* TASK BRIEF *
Copy out all of the material below word for word, leaving out the pictures.
== SOURCE MATERIAL ==
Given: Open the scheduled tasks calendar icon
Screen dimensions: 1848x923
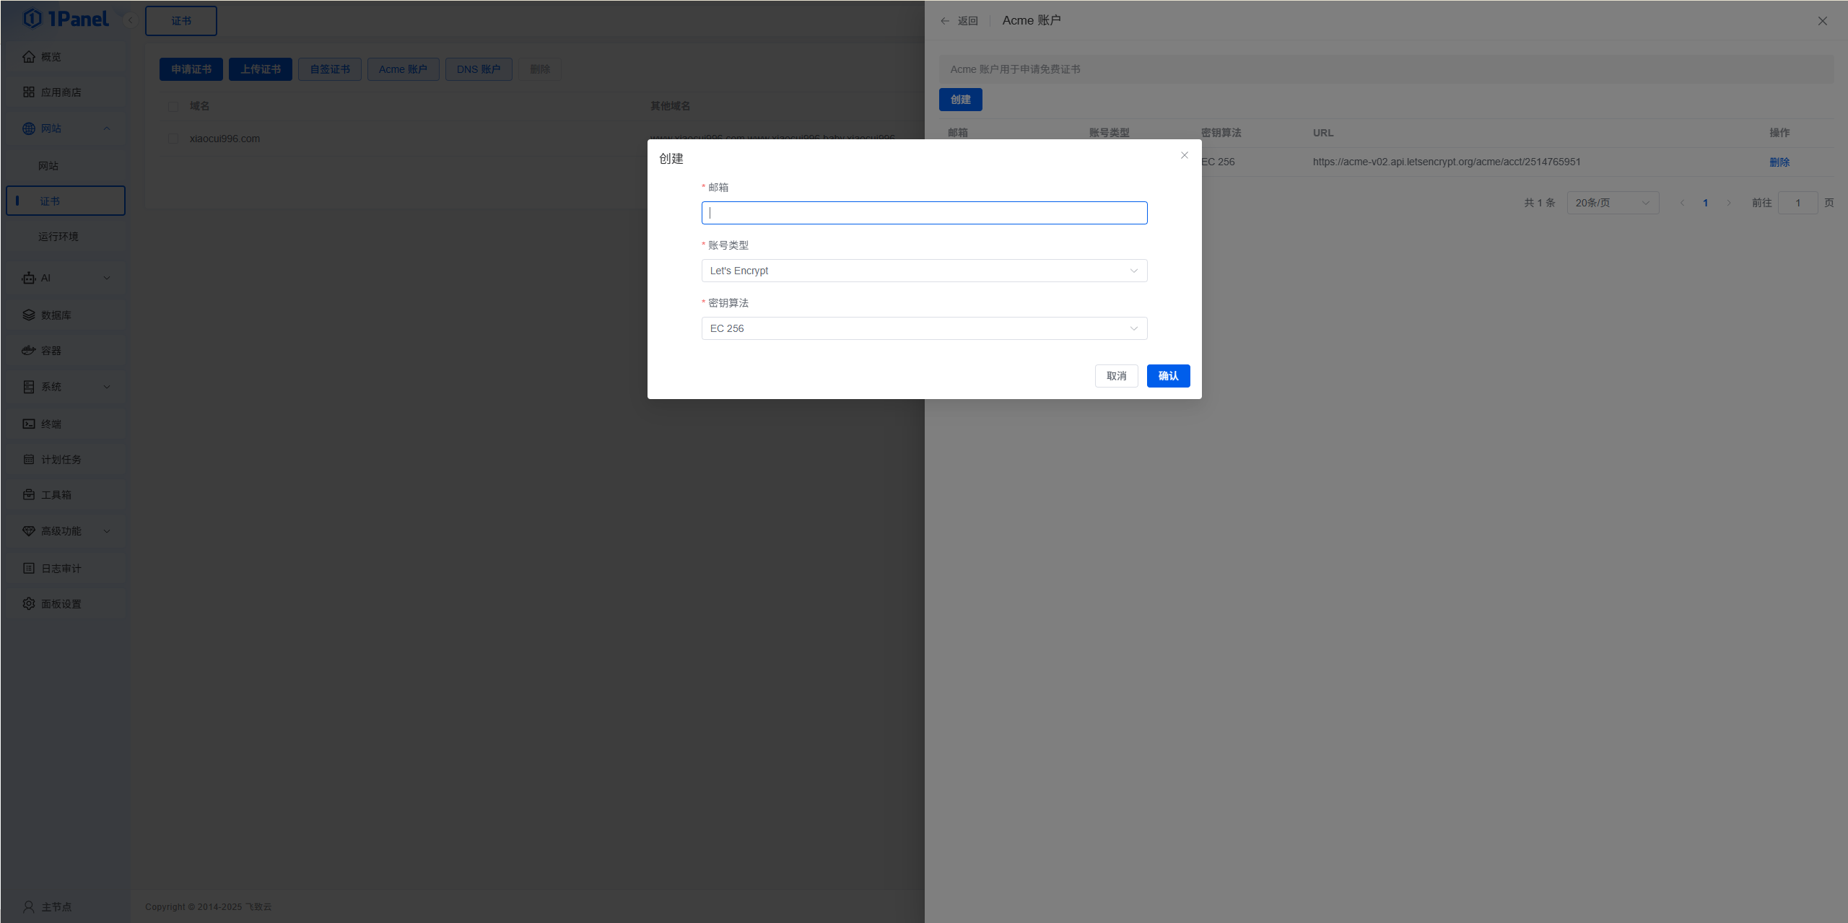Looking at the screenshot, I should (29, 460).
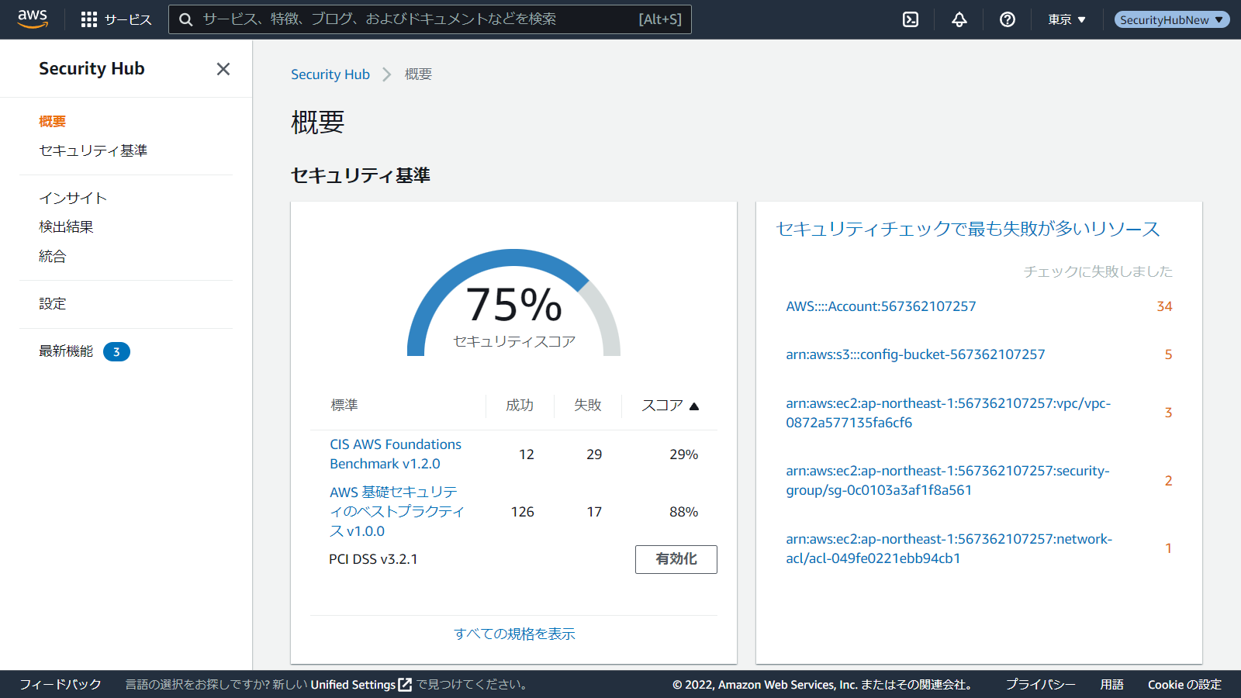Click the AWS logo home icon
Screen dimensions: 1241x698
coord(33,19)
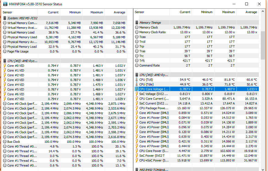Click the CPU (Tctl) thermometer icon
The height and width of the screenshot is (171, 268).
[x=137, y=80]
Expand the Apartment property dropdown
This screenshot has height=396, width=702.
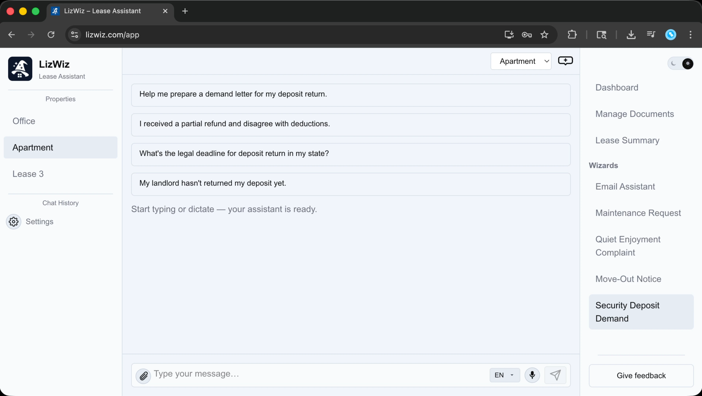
===
* WRITTEN ANSWER *
Given: Open the scheduled tasks calendar icon
Screen dimensions: 1848x923
Looking at the screenshot, I should (29, 460).
Click the AWS logo home icon
Screen dimensions: 1241x698
coord(33,19)
Click the CPU (Tctl) thermometer icon
The height and width of the screenshot is (171, 268).
[x=137, y=80]
Expand the Apartment property dropdown
This screenshot has height=396, width=702.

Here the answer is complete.